Ya se había quitado el abrigo cuando sonó el teléfono.
El número no le sonaba.
—¿Sí? —preguntó con cansancio.
—Sofía… soy Inna Viktorovna. —La voz era suave, tensa, casi artificialmente amable.
Por un instante, a Sofía se le cortó la respiración. El pasado, al que no había invitado, volvía a llamar a su puerta.
—¿Qué necesitas? —Su voz era fría, sin el menor temblor.
—No tengas miedo —se apresuró a añadir su exsuegra—. No te estoy reprochando nada. Es solo que… ha surgido una noticia importante.
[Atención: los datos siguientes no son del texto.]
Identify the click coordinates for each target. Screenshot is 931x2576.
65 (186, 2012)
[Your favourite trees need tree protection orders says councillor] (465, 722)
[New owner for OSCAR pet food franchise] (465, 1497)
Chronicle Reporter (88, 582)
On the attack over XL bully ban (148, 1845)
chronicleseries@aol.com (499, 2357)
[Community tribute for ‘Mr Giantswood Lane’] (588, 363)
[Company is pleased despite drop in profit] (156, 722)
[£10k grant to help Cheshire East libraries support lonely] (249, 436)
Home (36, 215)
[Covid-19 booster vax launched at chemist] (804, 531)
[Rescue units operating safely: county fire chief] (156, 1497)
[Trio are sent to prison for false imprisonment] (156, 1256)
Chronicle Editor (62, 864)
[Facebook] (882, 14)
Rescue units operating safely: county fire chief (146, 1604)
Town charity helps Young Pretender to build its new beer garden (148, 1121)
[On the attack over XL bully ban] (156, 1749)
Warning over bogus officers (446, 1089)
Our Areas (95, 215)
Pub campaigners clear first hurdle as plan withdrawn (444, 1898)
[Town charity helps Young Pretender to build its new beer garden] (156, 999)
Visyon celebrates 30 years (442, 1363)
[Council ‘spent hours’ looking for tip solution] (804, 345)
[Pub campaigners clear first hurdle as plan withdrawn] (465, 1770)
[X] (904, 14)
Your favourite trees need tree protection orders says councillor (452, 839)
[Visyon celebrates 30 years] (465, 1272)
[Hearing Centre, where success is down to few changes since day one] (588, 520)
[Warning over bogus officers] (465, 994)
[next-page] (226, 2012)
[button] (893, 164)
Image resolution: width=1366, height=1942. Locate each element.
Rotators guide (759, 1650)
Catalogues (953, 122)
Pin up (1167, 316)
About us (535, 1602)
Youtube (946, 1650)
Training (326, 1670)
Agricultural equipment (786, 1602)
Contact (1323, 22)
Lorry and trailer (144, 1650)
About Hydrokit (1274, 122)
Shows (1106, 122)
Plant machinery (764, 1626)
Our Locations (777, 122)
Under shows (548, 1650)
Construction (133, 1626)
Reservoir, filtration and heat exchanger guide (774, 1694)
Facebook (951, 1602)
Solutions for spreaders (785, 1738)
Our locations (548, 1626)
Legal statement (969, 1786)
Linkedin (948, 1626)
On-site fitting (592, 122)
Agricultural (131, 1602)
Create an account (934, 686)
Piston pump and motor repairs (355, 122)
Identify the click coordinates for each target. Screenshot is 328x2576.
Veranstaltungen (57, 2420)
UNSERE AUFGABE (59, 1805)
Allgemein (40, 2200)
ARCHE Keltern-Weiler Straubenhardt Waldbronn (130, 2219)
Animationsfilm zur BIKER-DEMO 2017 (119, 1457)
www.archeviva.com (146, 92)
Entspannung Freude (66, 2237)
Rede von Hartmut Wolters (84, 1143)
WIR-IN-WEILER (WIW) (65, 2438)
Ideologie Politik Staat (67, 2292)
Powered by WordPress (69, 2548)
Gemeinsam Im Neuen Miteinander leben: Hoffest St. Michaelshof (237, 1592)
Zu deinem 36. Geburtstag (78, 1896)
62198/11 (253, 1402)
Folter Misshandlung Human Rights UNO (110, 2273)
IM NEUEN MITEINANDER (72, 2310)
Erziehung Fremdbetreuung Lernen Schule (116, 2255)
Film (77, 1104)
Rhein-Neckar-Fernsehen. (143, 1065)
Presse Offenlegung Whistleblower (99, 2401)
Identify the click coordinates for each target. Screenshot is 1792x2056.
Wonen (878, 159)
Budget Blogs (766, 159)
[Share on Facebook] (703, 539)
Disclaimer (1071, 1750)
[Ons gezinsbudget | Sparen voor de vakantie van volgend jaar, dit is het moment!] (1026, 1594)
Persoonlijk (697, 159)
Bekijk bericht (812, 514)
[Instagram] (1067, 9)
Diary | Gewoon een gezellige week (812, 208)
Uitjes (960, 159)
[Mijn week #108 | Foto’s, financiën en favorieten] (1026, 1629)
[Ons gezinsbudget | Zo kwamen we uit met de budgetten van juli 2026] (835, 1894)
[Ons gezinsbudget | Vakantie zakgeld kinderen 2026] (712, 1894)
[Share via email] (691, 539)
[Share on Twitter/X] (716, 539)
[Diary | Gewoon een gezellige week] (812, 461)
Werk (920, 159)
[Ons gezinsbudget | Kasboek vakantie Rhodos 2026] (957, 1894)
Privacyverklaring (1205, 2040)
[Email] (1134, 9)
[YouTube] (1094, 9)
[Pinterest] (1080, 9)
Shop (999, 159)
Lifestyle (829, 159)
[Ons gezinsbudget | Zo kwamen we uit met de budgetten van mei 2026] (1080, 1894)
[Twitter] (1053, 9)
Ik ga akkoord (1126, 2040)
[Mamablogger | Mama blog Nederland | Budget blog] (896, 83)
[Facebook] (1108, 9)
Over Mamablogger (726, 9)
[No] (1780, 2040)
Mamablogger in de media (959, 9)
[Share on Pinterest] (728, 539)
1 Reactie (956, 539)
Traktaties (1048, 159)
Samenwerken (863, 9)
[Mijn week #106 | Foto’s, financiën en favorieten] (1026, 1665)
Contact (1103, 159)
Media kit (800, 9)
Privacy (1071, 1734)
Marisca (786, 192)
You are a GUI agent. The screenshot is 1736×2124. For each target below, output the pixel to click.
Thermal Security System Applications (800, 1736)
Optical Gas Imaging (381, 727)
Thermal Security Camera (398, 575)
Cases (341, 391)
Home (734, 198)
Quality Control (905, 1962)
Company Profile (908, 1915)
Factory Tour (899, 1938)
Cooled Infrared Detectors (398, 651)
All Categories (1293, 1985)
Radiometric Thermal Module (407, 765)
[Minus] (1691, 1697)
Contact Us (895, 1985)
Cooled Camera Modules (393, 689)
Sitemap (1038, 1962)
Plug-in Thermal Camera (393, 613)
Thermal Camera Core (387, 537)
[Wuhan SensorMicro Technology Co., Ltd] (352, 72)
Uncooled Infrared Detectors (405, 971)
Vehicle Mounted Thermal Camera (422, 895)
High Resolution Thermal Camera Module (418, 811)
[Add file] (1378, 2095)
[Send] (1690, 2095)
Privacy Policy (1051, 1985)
Muy importante. Deberíamos reunirnos para hablar de ello.
—Estoy ocupada.
—Se trata de la herencia, Sofía. —La voz de Inna Viktorovna adquirió un tono apresurado, como si temiera que le colgaran—. Una gran herencia.
Sofía no pudo evitar sonreír. Parecía una broma de mal gusto.
—¿Una herencia? ¿Me estás tomando el pelo?
—Tu tía abuela, Zinaida Pavlovna, falleció —suspiró la mujer—. ¿La recuerdas? Te dejó un apartamento en Moscú. Grande, de tres habitaciones, en un buen edificio. Todo está en regla; el notario ya me ha contactado.